### What this task involves
From the line with "Viewport: 1377px width, 862px height." to the line with "Click the add trigger plus icon", retype every line exactly, including those two, and leave out the rest of the data below.

### Supplied data
§ §
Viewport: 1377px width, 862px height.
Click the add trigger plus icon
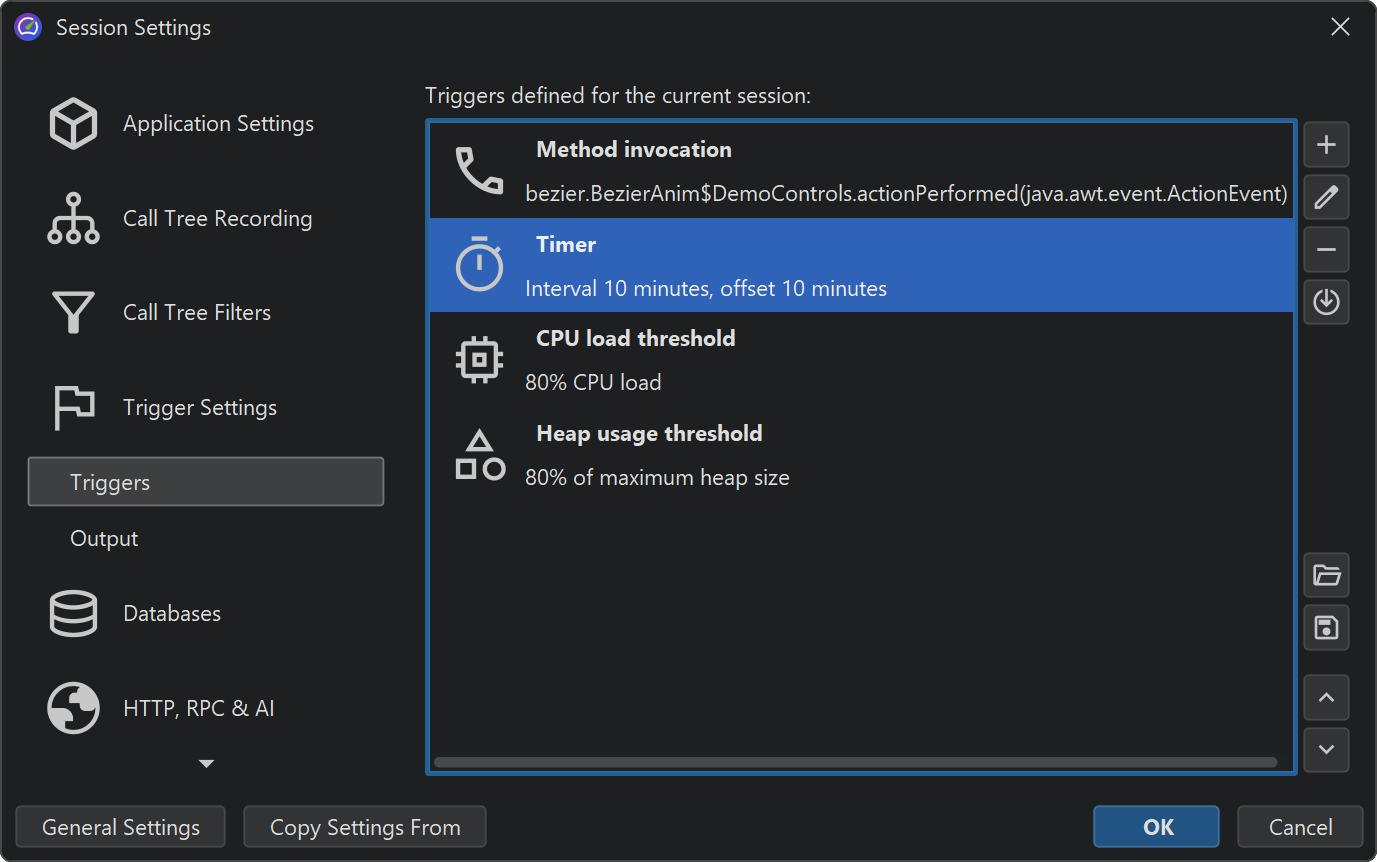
§ §
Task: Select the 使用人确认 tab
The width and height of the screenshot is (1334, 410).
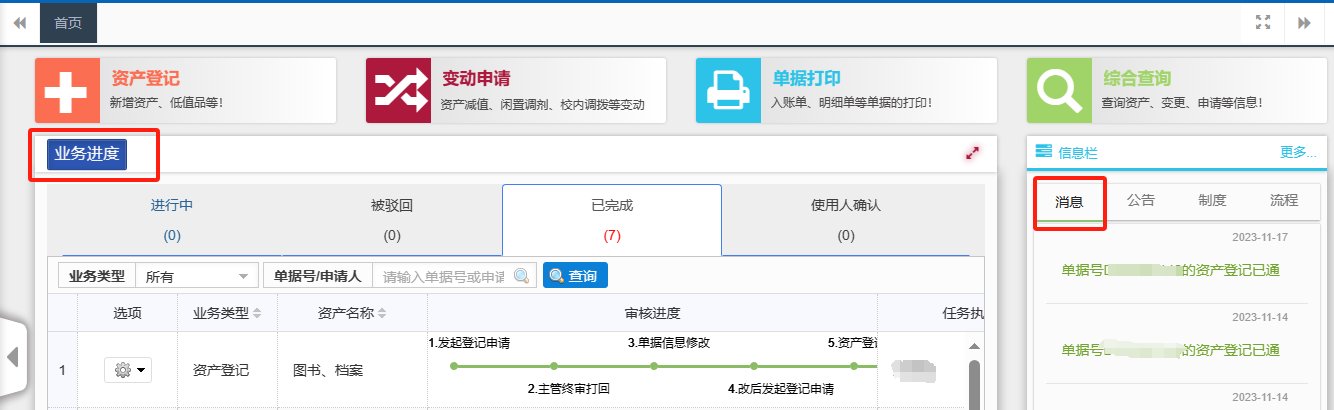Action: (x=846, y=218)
§ §
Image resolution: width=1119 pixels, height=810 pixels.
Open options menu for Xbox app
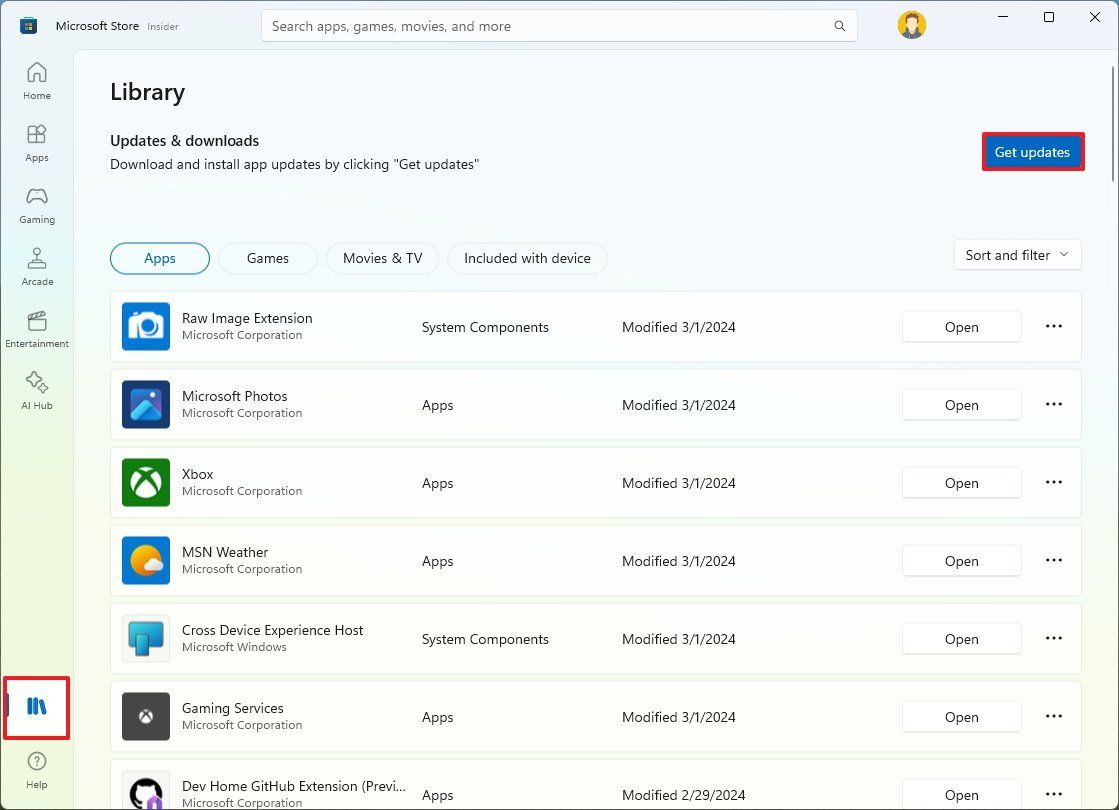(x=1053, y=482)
§ §
### Exercise solution
Viewport: 1377px width, 862px height.
Click the add trigger plus icon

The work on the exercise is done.